[Records shown]
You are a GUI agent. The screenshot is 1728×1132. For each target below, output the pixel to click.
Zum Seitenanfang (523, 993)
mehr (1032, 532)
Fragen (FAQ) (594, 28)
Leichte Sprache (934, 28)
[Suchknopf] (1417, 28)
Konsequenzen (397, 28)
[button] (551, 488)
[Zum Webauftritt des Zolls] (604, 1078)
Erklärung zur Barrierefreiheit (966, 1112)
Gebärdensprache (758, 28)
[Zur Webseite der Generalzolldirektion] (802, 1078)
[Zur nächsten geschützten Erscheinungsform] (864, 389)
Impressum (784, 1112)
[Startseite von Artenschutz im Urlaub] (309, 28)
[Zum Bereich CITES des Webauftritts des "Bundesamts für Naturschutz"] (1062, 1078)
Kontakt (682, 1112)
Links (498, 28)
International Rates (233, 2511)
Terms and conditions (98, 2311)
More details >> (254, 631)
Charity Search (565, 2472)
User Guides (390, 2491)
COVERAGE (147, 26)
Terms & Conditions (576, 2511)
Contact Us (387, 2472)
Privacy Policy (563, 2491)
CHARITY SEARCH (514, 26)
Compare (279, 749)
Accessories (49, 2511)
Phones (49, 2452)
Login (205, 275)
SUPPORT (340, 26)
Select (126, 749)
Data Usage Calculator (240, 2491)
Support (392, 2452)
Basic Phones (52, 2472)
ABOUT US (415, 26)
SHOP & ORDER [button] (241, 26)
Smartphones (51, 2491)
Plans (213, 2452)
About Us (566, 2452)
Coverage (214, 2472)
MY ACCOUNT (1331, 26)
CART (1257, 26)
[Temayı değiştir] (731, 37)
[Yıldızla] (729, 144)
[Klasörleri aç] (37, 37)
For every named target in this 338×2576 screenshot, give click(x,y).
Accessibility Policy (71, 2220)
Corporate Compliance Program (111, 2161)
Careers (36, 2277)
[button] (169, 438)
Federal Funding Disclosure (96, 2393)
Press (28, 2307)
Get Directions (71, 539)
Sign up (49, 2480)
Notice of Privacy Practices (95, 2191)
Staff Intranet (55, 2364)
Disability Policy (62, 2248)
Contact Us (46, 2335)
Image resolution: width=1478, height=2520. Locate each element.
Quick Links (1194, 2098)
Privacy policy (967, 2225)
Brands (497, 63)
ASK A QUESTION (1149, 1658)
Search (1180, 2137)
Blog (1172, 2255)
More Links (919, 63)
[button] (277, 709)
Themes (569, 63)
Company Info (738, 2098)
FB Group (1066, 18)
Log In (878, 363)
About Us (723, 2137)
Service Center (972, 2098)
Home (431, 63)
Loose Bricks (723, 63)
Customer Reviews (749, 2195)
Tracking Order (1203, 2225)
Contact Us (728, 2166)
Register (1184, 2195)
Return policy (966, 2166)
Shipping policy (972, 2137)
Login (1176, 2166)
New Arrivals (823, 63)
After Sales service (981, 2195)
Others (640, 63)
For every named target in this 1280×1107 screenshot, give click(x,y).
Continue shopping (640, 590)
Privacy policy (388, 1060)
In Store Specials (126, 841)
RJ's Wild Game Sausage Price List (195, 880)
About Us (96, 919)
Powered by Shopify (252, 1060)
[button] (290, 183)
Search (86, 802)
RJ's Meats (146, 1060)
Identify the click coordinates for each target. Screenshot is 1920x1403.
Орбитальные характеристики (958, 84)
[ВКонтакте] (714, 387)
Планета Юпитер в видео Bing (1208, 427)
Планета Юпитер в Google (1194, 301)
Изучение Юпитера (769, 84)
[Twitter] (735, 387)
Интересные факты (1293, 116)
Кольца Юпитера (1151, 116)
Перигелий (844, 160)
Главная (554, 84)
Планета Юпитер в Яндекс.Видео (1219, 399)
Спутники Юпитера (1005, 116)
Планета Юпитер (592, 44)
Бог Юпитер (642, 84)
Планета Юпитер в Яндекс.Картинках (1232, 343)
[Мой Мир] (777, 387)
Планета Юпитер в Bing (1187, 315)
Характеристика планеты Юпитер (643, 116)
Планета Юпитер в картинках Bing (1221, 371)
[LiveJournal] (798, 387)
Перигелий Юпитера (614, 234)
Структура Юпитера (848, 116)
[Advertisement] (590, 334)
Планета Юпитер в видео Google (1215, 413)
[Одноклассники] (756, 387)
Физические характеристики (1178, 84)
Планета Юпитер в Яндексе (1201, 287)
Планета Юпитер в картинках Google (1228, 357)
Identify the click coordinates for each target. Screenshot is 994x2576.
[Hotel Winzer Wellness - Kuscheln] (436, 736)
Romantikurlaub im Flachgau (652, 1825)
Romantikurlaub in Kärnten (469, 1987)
[/Records shown]
§ **Exercise**
Reproduce every entry above. Make each line identical to the original.

§ **Answer for this exercise**
You are a GUI agent. The screenshot is 1728×1132. For each target below, output the pixel to click.
Zum Seitenanfang (523, 993)
mehr (1032, 532)
Fragen (FAQ) (594, 28)
Leichte Sprache (934, 28)
[Suchknopf] (1417, 28)
Konsequenzen (397, 28)
[button] (551, 488)
[Zum Webauftritt des Zolls] (604, 1078)
Erklärung zur Barrierefreiheit (966, 1112)
Gebärdensprache (758, 28)
[Zur Webseite der Generalzolldirektion] (802, 1078)
[Zur nächsten geschützten Erscheinungsform] (864, 389)
Impressum (784, 1112)
[Startseite von Artenschutz im Urlaub] (309, 28)
[Zum Bereich CITES des Webauftritts des "Bundesamts für Naturschutz"] (1062, 1078)
Kontakt (682, 1112)
Links (498, 28)
International Rates (233, 2511)
Terms and conditions (98, 2311)
More details >> (254, 631)
Charity Search (565, 2472)
User Guides (390, 2491)
COVERAGE (147, 26)
Terms & Conditions (576, 2511)
Contact Us (387, 2472)
Privacy Policy (563, 2491)
CHARITY SEARCH (514, 26)
Compare (279, 749)
Accessories (49, 2511)
Phones (49, 2452)
Login (205, 275)
SUPPORT (340, 26)
Select (126, 749)
Data Usage Calculator (240, 2491)
Support (392, 2452)
Basic Phones (52, 2472)
ABOUT US (415, 26)
SHOP & ORDER [button] (241, 26)
Smartphones (51, 2491)
Plans (213, 2452)
About Us (566, 2452)
Coverage (214, 2472)
MY ACCOUNT (1331, 26)
CART (1257, 26)
[Temayı değiştir] (731, 37)
[Yıldızla] (729, 144)
[Klasörleri aç] (37, 37)
For every named target in this 338×2576 screenshot, give click(x,y).
Accessibility Policy (71, 2220)
Corporate Compliance Program (111, 2161)
Careers (36, 2277)
[button] (169, 438)
Federal Funding Disclosure (96, 2393)
Press (28, 2307)
Get Directions (71, 539)
Sign up (49, 2480)
Notice of Privacy Practices (95, 2191)
Staff Intranet (55, 2364)
Disability Policy (62, 2248)
Contact Us (46, 2335)
Image resolution: width=1478, height=2520. Locate each element.
Quick Links (1194, 2098)
Privacy policy (967, 2225)
Brands (497, 63)
ASK A QUESTION (1149, 1658)
Search (1180, 2137)
Blog (1172, 2255)
More Links (919, 63)
[button] (277, 709)
Themes (569, 63)
Company Info (738, 2098)
FB Group (1066, 18)
Log In (878, 363)
About Us (723, 2137)
Service Center (972, 2098)
Home (431, 63)
Loose Bricks (723, 63)
Customer Reviews (749, 2195)
Tracking Order (1203, 2225)
Contact Us (728, 2166)
Register (1184, 2195)
Return policy (966, 2166)
Shipping policy (972, 2137)
Login (1176, 2166)
New Arrivals (823, 63)
After Sales service (981, 2195)
Others (640, 63)
For every named target in this 1280×1107 screenshot, give click(x,y).
Continue shopping (640, 590)
Privacy policy (388, 1060)
In Store Specials (126, 841)
RJ's Wild Game Sausage Price List (195, 880)
About Us (96, 919)
Powered by Shopify (252, 1060)
[button] (290, 183)
Search (86, 802)
RJ's Meats (146, 1060)
Identify the click coordinates for each target. Screenshot is 1920x1403.
Орбитальные характеристики (958, 84)
[ВКонтакте] (714, 387)
Планета Юпитер в видео Bing (1208, 427)
Планета Юпитер в Google (1194, 301)
Изучение Юпитера (769, 84)
[Twitter] (735, 387)
Интересные факты (1293, 116)
Кольца Юпитера (1151, 116)
Перигелий (844, 160)
Главная (554, 84)
Планета Юпитер в Яндекс.Видео (1219, 399)
Спутники Юпитера (1005, 116)
Планета Юпитер (592, 44)
Бог Юпитер (642, 84)
Планета Юпитер в Яндекс.Картинках (1232, 343)
[Мой Мир] (777, 387)
Планета Юпитер в Bing (1187, 315)
Характеристика планеты Юпитер (643, 116)
Планета Юпитер в картинках Bing (1221, 371)
[LiveJournal] (798, 387)
Перигелий Юпитера (614, 234)
Структура Юпитера (848, 116)
[Advertisement] (590, 334)
Планета Юпитер в видео Google (1215, 413)
[Одноклассники] (756, 387)
Физические характеристики (1178, 84)
Планета Юпитер в Яндексе (1201, 287)
Планета Юпитер в картинках Google (1228, 357)
Identify the click coordinates for each target. Screenshot is 994x2576.
[Hotel Winzer Wellness - Kuscheln] (436, 736)
Romantikurlaub im Flachgau (652, 1825)
Romantikurlaub in Kärnten (469, 1987)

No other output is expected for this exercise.